■ **Exercise material**
┄┄┄┄┄┄
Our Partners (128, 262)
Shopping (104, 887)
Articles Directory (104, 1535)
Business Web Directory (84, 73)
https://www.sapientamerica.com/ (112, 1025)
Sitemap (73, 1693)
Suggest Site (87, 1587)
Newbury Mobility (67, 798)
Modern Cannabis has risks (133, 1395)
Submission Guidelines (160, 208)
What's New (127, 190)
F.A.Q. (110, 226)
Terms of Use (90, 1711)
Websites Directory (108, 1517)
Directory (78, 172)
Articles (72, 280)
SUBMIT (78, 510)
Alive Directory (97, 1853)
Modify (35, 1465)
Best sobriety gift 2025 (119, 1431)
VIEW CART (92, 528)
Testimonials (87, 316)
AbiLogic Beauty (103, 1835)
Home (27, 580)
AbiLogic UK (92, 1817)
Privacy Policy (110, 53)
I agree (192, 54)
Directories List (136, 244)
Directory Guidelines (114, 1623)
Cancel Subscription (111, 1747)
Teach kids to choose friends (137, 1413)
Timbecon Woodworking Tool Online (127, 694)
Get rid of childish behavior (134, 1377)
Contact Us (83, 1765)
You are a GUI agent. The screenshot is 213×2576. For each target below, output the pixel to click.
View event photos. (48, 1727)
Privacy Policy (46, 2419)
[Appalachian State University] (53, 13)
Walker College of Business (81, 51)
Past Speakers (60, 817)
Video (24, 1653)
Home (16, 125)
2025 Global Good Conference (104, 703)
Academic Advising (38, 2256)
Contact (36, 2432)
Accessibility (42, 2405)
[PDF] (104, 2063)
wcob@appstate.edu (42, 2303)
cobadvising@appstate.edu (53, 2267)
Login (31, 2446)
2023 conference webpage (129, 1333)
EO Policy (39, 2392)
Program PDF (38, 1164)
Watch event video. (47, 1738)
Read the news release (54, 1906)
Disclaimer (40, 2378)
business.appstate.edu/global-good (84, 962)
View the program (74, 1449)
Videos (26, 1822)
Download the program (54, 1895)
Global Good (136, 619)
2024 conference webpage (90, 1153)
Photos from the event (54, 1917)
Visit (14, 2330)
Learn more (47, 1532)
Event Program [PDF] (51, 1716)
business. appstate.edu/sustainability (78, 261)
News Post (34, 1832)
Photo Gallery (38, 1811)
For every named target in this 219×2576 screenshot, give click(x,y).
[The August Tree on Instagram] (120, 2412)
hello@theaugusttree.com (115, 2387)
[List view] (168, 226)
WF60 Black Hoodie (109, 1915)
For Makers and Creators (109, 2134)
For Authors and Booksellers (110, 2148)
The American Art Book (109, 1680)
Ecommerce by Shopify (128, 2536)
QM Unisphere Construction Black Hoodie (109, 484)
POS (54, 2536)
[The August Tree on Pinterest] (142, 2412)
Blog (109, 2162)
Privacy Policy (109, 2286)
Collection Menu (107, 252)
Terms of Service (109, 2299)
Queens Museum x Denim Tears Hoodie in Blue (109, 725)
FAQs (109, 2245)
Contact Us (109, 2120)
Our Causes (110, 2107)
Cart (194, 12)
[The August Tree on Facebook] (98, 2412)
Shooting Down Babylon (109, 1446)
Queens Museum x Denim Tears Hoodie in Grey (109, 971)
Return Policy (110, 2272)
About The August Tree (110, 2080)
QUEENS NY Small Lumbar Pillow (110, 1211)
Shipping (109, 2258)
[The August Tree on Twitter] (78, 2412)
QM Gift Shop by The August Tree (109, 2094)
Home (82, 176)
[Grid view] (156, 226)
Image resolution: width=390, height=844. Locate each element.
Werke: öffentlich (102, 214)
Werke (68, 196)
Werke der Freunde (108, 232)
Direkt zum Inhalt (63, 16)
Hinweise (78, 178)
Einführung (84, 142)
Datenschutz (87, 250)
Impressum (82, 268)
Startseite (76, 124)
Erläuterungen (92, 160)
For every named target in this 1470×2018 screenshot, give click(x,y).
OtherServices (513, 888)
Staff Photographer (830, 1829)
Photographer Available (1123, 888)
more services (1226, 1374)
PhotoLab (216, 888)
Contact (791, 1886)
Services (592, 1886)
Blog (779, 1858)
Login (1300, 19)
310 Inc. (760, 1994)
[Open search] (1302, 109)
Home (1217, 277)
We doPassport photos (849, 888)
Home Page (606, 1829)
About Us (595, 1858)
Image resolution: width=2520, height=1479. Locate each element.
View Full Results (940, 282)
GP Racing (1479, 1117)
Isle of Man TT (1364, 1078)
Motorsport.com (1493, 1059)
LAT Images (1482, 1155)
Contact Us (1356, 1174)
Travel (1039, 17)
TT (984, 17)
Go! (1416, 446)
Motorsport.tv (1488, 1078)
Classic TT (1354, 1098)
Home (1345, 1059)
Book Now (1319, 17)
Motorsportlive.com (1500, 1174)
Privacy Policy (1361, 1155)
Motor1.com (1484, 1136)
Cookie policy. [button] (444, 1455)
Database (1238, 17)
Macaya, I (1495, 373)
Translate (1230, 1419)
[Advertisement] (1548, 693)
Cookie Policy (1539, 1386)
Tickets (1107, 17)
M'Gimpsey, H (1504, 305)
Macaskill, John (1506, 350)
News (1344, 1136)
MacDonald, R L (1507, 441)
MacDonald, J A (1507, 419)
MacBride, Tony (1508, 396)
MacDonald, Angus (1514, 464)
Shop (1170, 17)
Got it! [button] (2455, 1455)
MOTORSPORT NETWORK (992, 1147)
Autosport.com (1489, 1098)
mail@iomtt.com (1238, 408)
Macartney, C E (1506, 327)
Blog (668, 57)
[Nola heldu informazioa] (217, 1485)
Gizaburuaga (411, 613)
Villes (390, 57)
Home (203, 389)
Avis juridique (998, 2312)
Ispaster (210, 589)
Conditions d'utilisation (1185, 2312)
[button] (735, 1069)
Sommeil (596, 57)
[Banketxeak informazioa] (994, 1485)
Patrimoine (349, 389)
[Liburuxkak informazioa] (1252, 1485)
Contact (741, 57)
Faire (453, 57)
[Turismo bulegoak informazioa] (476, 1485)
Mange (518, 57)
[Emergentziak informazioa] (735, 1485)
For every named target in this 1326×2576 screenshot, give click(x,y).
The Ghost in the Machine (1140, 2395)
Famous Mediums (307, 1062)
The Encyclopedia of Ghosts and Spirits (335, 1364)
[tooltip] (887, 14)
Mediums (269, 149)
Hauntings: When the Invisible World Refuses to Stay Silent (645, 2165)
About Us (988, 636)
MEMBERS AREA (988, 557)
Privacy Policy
┄┄┄┄┄┄
■ **Your goal**
In the listing, find all lines with the string "informazioa" and copy them.

■ **Your response**
[Nola heldu informazioa] (217, 1485)
[Banketxeak informazioa] (994, 1485)
[Liburuxkak informazioa] (1252, 1485)
[Turismo bulegoak informazioa] (476, 1485)
[Emergentziak informazioa] (735, 1485)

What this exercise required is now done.